Assim, existe tratamento com resultados mais específicos, como o tratamento de uma dor lombar ou uma depressão, e tratamentos que não buscam resultados específicos, ou o tratamento de sintomas, mas a vivência do processo. Porém, os tratamentos com resultados também podem vazar para questões da vida, que podem ser fisicamente ou emocionalmente manifestadas em um ponto, mas que se espraiam para pelo ser. Nestes casos, os tratamentos podem iniciar com um resultado específico e mudar de objetivo ao longo do processo ou até

mesmo “desapegar-se” (usando aqui um termo nativo) dos resultados, o processo vivenciado tornando-se o mais importante.

Por outro lado, no universo terapêutico nova era em Serra Grande a oferta de tratamentos e terapias é a forma de sobrevivência financeira de muitas pessoas e, portanto, a oferta das terapias e de diversos processos terapêuticos, a meu ver, coloca em certa medida desafios ao acesso desse desenvolvimento pessoal-espiritual.

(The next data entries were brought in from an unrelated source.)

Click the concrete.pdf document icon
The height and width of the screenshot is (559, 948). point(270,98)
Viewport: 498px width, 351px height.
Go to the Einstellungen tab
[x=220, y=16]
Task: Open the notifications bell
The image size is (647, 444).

Se por um lado existe um interesse de que todos se desenvolvam espiritualmente e emocionalmente no caminhar para um mundo mais amoroso, com respeito à Natureza e menos consumo; por outro, o desenvolvimento financeiro também é sinal de sucesso. São dilemas que essas pessoas enfrentam. Neste sentido, pode-se ter uma grande casa, desde que bioconstruída. Assim como a prosperidade financeira é bem vista, desde que atenda as questões ambientais e sociais, algo controverso em Serra Grande, especialmente para os nativos, como aponta Castellanos:

Como então caracterizar espiritualidades em relação a projetos sociais? Uma questão constante que nos perguntamos, os que estudam o fenômeno contemporâneo do surgimento das espiritualidades, é se a tendência responde a um projeto contracultural, um movimento de crítica pós-colonial, ou se ao contrário é uma espiritualidade segundo os valores do neoliberalismo e da modernidade tardia. As respostas, como podemos ver, não apontam para uma única direção (CASTELLANOS, 2016, p.13. Tradução livre).

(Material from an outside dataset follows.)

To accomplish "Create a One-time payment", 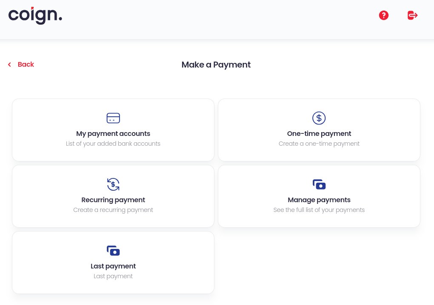I will tap(319, 130).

Nos próximos capítulos descrevo pormenorizadamente os agenciamentos do universo terapêutico nova era que se encontram com as questões sociais da comunidade de Serra Grande.

CAPÍTULO 4

O CAMINHO DAS ERVAS

Um importante ponto de encontro terapêutico de chegantes e forasteiros em Serra Grande é o Caminho das Ervas (doravante nomeado também apenas por Caminho). Fundado em 2017 por Dona Val, Aranda e Suzana, além do apoio de muitos outros colaboradores, o Caminho das Ervas é a porta de entrada de muitos chegantes para o dinâmico universo das terapêuticas alternativas do lugar. Trata-se de um projeto sediado em uma grande casa que promove diversos eventos de temática terapêutica, além de um extenso quintal de ervas medicinais frequentado por terapeutas, turistas e moradores da região. Segundo suas idealizadoras, o Caminho mantém-se de portas abertas para reunir os saberes das ervas na intenção de promovê-los e compartilhá-los com toda a comunidade de Serra Grande.

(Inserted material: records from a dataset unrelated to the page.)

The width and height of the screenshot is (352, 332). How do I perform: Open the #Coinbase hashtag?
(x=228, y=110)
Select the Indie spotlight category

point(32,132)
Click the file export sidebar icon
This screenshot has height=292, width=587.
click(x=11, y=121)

Pode-se afirmar que o lugar é uma “porta de entrada”. A maioria das pessoas que chega a Serra Grande passa pelo Caminho, vivenciando algum mutirão ou oficina. Com o tempo, normalmente criam outras relações e vínculos e acabam se afastando. Essa tendência aponta para duas questões importantes. A primeira é certamente a abertura do espaço e de sua mentora, Dona Val, para os visitantes em geral: todos são bem-vindos e podem ficar à vontade nas dependências da casa. A segunda questão diz respeito a uma característica mais delicada do projeto. Se no capítulo anterior mencionei os espaços terapêuticos que oferecem terapias alternativas diversas num engajamento mais “profissional” (comercial), no Caminho das ervas, pode-se dizer, a construção do processo terapêutico se dá de modo mais “romântico”, com ideais de amor e espontaneidade orientando os processos mais do que os objetivos ou as concretizações.

O Caminho das Ervas foi também o meu lugar de chegada, onde fui acolhida e iniciei meu próprio caminho pela terapêutica em Serra Grande. Neste capítulo descrevo o projeto, seu funcionamento, seus principais colaboradores, problemas e desafios de seus participantes. Começo por Dona Val, mentora e guardiã do projeto.